Resume the recommended teaching book reviews, picking up right after their last sentence.
===== Text passage =====
Teachers make a difference to the quality of student learning. This book attempts to ‘untangle the complex relationships that exist between teaching practices, teacher characteristics and student achievement’ (taken from p3).

Sections include Mathematics Pedagogy, Curriculum & Assessment, Teaching and Learning Mathematical Content, Equity and Diversity in Mathematics Education and Professional and Community engagement. It is clearly written and easy to read and understand. It contains up-to-date research findings, multiple examples that can be used in the classroom and examples of performance tasks that target specific big ideas. It also has many ‘Review and Reflect’ sections throughout chapters, in which teachers are given tasks that help us to identify our own beliefs, design assessments, think about the whys and hows and extend our own professional knowledge bases. These would make excellent discussion starters in faculty meetings.

Highly recommended.

 

(4)  Improving Student Achievement – A Practical Guide to Assessment for Learning by Toni Glasson

 

From the Introduction: ‘..in an era in which curriculum documents describe specific standards, the teacher’s role is one in which they are asked to make sure that increasingly greater numbers of their students are able to demonstrate the ability to meet those standards. How is this to be done? The answer lies, to a significant extent, in changing the way in which we regard and use assessment in the classroom. In itself, this sounds quite simple, but in reality it requires a major shift in thinking and, indeed, in the very essence of our attitudes to teaching’

 

This book looks at Learning Intentions, Success Criteria, Strategic Questioning, Effective Teacher Feedback, Peer Feedback, Student Self-Assessment & Making Formative use of Summative Assessment. It is based on the seminal research into assessment of Black and Wiliam. It has a firm classroom-based approach and, like the previous book mentioned, it has sections at the end of each chapter headed Professional Learning Focus  that could be used to develop teacher learning during staff meetings or other teacher learning situations.
===== Supplied information =====
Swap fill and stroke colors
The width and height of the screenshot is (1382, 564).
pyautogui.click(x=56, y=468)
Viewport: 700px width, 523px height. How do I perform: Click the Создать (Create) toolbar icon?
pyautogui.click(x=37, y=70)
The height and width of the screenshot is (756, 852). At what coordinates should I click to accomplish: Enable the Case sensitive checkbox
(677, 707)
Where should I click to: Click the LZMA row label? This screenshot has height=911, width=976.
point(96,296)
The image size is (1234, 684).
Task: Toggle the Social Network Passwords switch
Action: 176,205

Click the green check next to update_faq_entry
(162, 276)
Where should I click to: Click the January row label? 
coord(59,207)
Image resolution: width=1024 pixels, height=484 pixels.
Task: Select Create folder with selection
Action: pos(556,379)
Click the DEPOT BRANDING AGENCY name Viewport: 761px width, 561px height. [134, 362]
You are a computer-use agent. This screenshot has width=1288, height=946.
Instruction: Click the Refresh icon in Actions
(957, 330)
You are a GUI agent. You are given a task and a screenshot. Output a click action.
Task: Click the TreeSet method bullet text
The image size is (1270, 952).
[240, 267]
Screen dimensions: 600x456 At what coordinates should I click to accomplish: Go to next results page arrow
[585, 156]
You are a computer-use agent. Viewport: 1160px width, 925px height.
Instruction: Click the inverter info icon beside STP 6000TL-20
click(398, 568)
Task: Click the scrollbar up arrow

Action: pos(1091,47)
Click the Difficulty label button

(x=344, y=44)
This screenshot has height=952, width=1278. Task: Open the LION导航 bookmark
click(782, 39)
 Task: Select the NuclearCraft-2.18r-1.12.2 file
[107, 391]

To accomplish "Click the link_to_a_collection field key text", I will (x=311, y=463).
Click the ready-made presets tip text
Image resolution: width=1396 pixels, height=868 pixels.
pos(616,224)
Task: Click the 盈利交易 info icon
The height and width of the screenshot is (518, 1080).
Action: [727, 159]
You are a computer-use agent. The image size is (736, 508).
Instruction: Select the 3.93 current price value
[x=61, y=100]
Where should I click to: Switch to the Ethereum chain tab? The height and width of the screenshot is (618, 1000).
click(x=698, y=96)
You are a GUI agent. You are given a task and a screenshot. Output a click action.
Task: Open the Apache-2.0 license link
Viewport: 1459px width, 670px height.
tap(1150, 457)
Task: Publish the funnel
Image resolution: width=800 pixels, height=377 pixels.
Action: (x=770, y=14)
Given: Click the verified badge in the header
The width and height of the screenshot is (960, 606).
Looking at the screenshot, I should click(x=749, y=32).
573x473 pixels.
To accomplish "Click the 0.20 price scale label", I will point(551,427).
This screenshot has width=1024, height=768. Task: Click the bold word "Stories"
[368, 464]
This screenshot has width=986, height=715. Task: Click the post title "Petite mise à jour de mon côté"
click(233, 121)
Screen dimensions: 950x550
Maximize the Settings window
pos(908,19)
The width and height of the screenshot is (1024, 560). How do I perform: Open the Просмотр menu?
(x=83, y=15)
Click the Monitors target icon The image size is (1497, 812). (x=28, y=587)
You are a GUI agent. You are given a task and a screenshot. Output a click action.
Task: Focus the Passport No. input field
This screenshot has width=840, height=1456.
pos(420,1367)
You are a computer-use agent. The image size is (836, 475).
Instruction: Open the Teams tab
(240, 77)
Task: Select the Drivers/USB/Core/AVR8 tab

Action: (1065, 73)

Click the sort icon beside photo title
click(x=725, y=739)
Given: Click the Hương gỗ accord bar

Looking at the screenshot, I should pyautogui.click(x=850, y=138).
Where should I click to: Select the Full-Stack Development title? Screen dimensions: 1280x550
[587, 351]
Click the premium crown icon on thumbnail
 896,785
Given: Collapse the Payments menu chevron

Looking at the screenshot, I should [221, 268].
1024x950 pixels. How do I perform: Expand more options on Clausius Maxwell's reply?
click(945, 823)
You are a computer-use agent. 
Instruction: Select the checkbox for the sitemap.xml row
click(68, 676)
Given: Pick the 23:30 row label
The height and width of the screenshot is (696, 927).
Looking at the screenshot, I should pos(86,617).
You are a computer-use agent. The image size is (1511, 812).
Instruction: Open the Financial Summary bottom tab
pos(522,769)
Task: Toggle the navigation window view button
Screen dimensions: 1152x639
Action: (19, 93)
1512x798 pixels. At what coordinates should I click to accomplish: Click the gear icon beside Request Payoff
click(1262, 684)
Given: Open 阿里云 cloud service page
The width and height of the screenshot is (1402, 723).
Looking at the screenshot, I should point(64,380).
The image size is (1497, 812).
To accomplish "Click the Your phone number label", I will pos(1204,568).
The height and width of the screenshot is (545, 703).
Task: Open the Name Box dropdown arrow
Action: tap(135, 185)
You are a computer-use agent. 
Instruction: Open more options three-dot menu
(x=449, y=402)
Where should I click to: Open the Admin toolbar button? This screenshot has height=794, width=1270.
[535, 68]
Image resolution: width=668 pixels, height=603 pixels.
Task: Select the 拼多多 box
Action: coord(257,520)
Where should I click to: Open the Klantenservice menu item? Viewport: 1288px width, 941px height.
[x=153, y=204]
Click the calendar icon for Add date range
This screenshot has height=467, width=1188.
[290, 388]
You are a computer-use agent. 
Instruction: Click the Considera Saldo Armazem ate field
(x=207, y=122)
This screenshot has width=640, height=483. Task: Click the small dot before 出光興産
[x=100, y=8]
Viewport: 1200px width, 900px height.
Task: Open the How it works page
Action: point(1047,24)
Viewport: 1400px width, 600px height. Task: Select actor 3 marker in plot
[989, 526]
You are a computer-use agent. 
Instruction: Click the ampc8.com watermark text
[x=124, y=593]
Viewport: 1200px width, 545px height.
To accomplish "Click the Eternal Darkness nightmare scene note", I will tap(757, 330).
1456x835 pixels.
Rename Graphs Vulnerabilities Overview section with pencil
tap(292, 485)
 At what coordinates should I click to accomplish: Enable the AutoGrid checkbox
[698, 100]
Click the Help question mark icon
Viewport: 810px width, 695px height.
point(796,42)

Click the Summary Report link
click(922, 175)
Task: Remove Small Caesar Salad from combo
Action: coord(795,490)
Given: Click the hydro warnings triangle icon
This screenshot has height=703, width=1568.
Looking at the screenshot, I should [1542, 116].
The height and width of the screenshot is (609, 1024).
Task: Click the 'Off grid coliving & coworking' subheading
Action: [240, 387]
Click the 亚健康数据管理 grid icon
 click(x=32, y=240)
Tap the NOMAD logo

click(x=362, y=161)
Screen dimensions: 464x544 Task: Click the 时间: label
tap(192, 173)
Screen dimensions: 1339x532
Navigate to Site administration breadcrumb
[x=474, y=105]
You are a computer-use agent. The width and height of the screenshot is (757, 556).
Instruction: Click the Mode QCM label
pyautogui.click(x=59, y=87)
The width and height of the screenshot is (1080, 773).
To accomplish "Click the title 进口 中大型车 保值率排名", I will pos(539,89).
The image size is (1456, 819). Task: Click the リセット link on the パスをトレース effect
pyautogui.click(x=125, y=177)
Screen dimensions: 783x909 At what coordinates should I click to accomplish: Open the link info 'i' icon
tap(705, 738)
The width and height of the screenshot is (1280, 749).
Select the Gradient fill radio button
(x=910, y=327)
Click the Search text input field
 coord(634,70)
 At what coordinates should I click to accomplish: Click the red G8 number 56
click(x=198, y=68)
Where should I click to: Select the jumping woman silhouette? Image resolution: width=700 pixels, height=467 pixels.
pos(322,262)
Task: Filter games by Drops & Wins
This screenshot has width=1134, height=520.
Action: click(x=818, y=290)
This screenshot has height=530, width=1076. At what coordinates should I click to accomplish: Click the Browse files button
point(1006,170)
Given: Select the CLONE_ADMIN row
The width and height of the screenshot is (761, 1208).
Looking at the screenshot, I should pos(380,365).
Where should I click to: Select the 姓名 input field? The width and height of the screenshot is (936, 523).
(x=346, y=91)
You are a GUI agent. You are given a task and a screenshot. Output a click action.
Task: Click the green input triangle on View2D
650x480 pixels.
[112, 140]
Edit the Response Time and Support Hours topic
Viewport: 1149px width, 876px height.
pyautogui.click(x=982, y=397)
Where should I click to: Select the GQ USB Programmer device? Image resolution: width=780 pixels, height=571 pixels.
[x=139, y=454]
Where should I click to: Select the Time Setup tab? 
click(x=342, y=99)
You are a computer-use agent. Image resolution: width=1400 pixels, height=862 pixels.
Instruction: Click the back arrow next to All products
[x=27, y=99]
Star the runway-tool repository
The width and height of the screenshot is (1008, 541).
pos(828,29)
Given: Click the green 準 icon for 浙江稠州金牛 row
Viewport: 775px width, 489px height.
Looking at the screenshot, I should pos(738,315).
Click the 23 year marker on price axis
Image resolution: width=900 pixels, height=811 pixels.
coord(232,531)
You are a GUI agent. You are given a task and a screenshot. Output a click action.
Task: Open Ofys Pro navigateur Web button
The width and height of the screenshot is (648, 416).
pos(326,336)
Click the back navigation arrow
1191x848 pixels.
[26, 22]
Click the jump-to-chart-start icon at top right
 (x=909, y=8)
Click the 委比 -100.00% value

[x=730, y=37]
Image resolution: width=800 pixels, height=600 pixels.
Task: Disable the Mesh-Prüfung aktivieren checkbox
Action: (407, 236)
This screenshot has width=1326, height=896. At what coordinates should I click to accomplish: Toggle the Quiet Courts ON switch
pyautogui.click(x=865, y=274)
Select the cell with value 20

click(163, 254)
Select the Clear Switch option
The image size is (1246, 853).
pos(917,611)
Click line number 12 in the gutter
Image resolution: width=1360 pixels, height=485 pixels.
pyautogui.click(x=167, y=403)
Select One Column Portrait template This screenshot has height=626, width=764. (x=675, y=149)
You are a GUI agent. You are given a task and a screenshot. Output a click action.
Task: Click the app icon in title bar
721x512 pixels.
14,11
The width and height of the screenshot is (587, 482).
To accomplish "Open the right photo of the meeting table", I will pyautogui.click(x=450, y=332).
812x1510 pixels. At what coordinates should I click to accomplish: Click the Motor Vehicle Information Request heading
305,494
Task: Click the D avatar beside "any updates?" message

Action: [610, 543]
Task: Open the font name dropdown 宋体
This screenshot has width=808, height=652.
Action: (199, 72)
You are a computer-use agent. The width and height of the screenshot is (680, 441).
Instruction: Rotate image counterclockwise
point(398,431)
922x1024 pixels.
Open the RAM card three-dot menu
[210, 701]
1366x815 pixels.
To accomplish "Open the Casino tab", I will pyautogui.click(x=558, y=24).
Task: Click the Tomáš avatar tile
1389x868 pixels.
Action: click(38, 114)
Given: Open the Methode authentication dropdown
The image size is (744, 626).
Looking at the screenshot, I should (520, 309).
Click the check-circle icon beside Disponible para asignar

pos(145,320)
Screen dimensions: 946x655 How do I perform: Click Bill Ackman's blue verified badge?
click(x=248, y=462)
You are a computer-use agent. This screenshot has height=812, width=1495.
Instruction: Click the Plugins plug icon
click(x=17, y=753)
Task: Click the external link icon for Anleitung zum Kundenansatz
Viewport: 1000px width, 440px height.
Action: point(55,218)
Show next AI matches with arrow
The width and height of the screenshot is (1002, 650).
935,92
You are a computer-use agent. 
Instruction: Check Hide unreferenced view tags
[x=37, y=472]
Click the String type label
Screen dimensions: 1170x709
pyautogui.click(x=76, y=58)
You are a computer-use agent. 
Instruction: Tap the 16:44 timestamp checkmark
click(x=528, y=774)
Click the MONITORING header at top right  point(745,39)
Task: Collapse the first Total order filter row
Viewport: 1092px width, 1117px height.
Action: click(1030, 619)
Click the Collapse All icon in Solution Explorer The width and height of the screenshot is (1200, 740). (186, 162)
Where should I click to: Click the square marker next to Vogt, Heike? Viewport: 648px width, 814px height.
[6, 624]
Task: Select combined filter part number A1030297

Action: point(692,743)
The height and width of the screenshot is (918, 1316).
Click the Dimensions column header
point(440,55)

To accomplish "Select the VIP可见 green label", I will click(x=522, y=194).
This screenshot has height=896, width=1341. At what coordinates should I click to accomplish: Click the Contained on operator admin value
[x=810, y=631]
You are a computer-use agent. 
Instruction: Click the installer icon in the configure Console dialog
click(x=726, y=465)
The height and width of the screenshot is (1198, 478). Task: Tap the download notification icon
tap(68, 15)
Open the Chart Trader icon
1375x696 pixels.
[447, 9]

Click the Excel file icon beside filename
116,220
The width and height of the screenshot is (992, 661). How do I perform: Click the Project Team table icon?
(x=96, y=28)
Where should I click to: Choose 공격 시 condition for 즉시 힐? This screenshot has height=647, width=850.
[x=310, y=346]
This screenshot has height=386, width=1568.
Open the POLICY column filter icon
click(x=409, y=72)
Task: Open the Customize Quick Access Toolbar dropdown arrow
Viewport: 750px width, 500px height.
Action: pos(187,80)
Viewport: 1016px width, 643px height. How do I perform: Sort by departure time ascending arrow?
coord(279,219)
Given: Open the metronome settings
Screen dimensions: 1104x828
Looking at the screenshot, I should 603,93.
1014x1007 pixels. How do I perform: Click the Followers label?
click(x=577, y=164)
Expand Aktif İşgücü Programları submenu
=====
Answer section:
Also highly recommended.

 

(5)  The Brain that Changes Itself by Norman Doidge

 

I’m only about two-thirds through this book at the time of writing this post, but it has already impressed me greatly.

From the Preface: ‘This book is about the revolutionary discovery that the human brain can change itself…children are not always stuck with the mental abilities they are born with…thinking, learning and acting can turn our genes on or off, thus shaping our brain anatomy and our behaviour…people [can] rewire their brains with their thoughts. The neuroplastic revolution has implications for our understanding of..learning. While the human brain has apparently underestimated itself, neuroplasticity isn’t all good news; it renders our brains not only more resourceful but also more vulnerable to outside influences. Neuroplasticity has the power to produce more flexible but also more rigid behaviours. Once a particular plastic change occurs in the brain and becomes well-established, it can prevent other changes from occurring’

 

As educators, we can help our students (and ourselves!) formulate and strengthen connections that are of benefit to present and future learning and assist them to break free of others that might not be so beneficial for their learning. What teaching and learning strategies and practices can support this? Which ones hinder this? We know that teachers are at the centre of student learning. We have a tremendous responsibility and, although not directly aimed at education, I think that every teacher should read this book as changing the brain is surely what we do for a living!

 

 

 

Best wishes for an informed, productive, joyful year of teaching.